Resists the spring to lower the bar down with control.

Hip Extensors
Gluteus Maximus, Hamstrings: Semimembranosus, Semitendinosus & Biceps Femoris
Brings the thigh away from the body to push the bar up.
Resists the spring to lower the bar down with control.
The hamstrings will also get a stretch if tight.

Other Muscles at Play
Anterior spinal stabilizers to maintain lumbo-pelvic stabilization & keep the entire spine in neutral.
Spinal extensors receive a deep stretch when up off the mat and assist the spinal flexors in articulating the spine off and on the mat.
Hip adductors draw the legs together as they extend and build the midline connection into the core.

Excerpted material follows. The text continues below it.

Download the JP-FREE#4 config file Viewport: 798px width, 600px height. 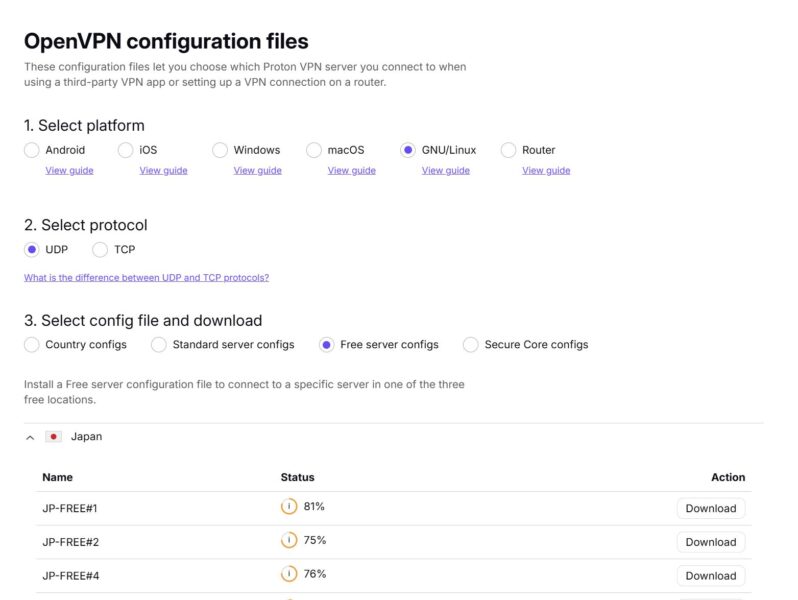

Plantar flexors to keep the heels lifted and the feet pointed.
Objectives
Increase abdominal control and spine flexibility/articulation to ready the body for deep flexion in this movement and to prepare for upcoming exercises.
Enhanced spinal mobility while engaging abdominal muscles during spinal flexion.
Increase flexibility in the hamstrings and lower legs.
Keep the torso steady by extending the arms away from the body for extra stability but refrain from using the arms to push.
Focus on breathing to synchronize the movement.